RIDGE SUBDUCTION INCORPORATED INTO TECTONIC MODELS OF THE TACONIC OROGENY IN SOUTHERN NEW ENGLAND AND NEW YORK STATE AND ITS BEARING ON THE ORDOVICIAN UTICA FORELAND BASIN


JACOBI, Robert D., EQT, 625 Liberty Avenue Suite 1700, Pittsburgh, PA 15222; Department of Geology, University at Buffalo, 126 Cooke Hall, Buffalo, NY 14260 and MITCHELL, Charles E., Department of Geology, University at Buffalo, 126 Cooke Hall, Buffalo, NY 14260, rdjacobi@buffalo.edu

Subduction of seismic and aseismic oceanic ridges is common in contracting ocean basins, and closure of main ocean basins generally involves subduction of a seismic ridge (spreading center). Ridge subduction can result in flat slab subduction, consequent arc retreat away from the trench, and (with later slab steepening) formation of a younger, more alkalic arc with continental contamination/melting signatures.

Tectonic models of the Appalachian Orogen, specifically the Taconic Orogeny, have rarely incorporated ridge subduction. Recent models involve eastward subduction and collapse of an ocean basin between ~502 Ma and ~470 Ma followed by westward subduction at ~470 Ma that continued to ~445 Ma (e.g. Macdonald et al. 2014). These ocean basin closures likely involved subduction of a spreading center.

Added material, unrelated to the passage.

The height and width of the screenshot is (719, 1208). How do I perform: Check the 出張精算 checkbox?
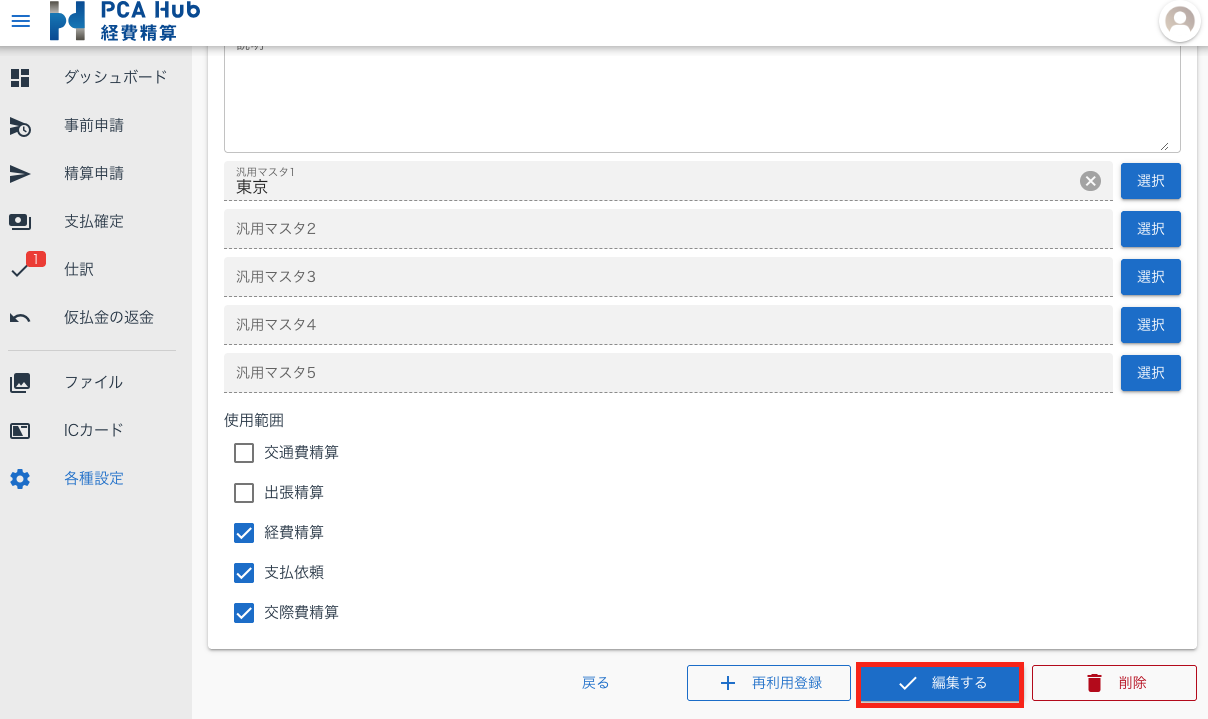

In these models, the ~453 Ma to ~450 Ma Utica Shale was deposited in a retroarc foreland basin that experienced both extension and later thrusting. In Argentina, thrust belts in retroarc foreland basins (e.g. the Agrio belt, 500 km from the trench) are related to relatively flat slab subduction coupled with variations in relative convergence rate. Also consistent with ridge subduction are the Utica and Deicke-Millbrig volcanic ashes that had sources with a significant crustal component, based on isotope ratios, inherited zircon cores, and hornblende ages (Samson et al., 1989). The Bronson Hill arc rhyolites (e.g. Ammonoosuc Volcanics of Deicke-Millbrig age) could be related to this melting phase. Strike/oblique slip motion in the Utica basin may reflect escape tectonics or general relative plate convergence vectors (e.g. Waldron et al. 2014).

Alternatively, the sequence of the boninitic Shelburne Falls arc followed by the more easterly Bronson Hill arc with rhyolites (e.g. Ammonoosuc Volcanics) could reflect eastward-dipping, flat-slab subduction under a microcontinent-floored arc. Implications are 1) westward subduction is not necessary in order to construct the younger Bronson Hill arc, and 2) the Utica basin and its syndepositional faulting marks the filling and inversion of the Laurentian margin during final collision. Problems include the apparently exotic Moretown, subsidence timing and the lack of the expected gradual westward overstep of the Utica Shale as the Laurentian margin approached the trench.